Economic Survey Proposes AI-OS, Education Overhaul, and Cautions IT Sector
Economic Survey on AI: UPI-like AI, Education Reforms, IT Caution

Economic Survey 2025-26 Charts India's AI Path with Bold Proposals and Cautions

In a significant departure from global trends, the Economic Survey 2025-26 has outlined a comprehensive strategy for India's artificial intelligence development, emphasizing a bottom-up approach, educational restructuring, and sector-specific applications. The survey, released in New Delhi, proposes creating an 'AI-OS' initiative where the government acts as a monetary shareholder in AI infrastructure, akin to public goods like UPI and Aadhaar.

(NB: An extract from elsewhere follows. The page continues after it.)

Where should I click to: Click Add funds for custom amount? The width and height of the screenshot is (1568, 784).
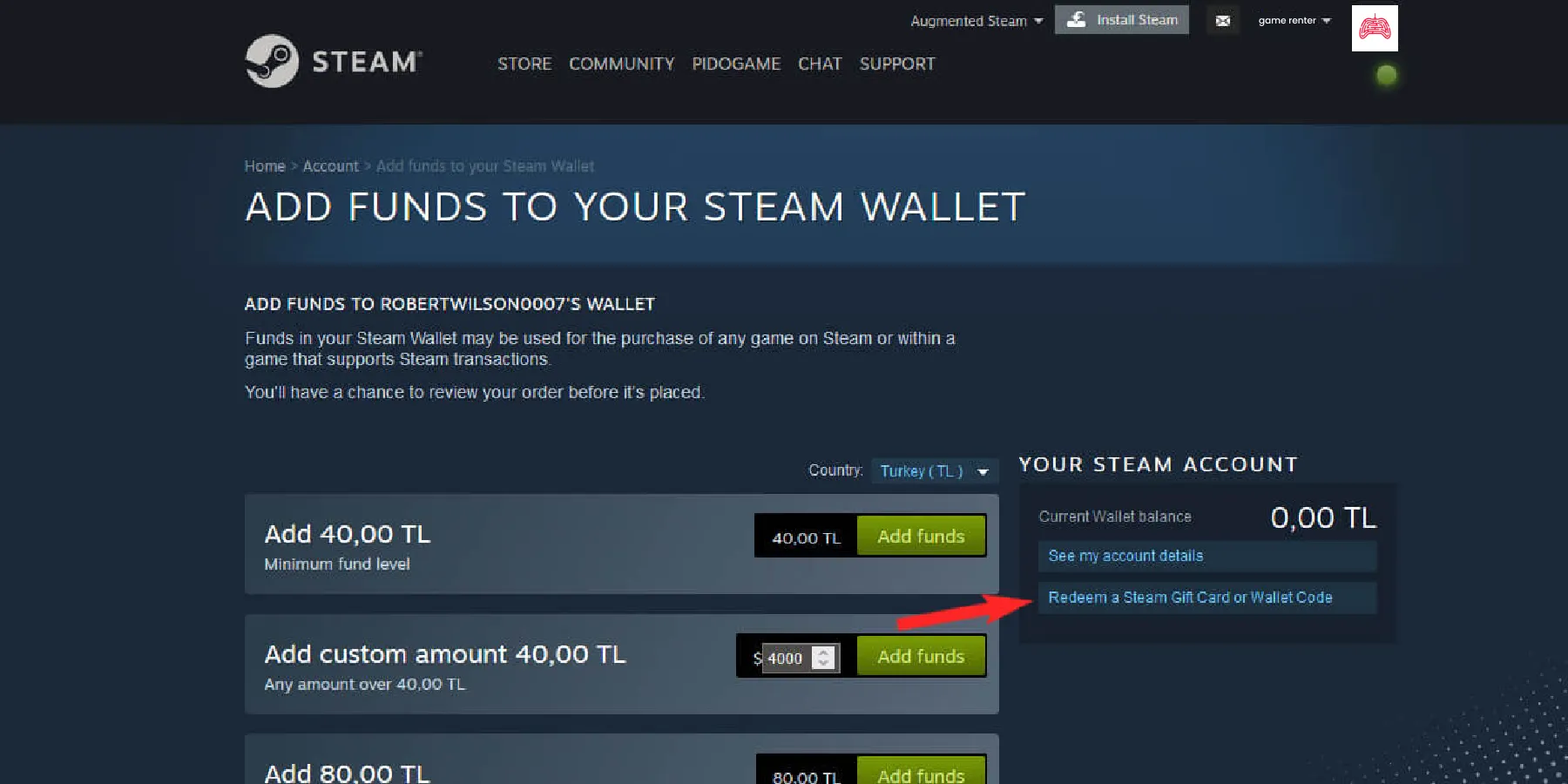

AI-OS: A Public Good for Distributed Innovation

The proposed AI-OS aims to transform artificial intelligence into a public good by establishing a centralized code repository under the IndiaAI mission. This repository would function similarly to a government-supported GitHub, enabling developers, researchers, and enterprises to share code and collaborate on projects. The government would provide shared infrastructure, standards, governance frameworks, and funding, fostering distributed innovation across sectors without stifling local creativity.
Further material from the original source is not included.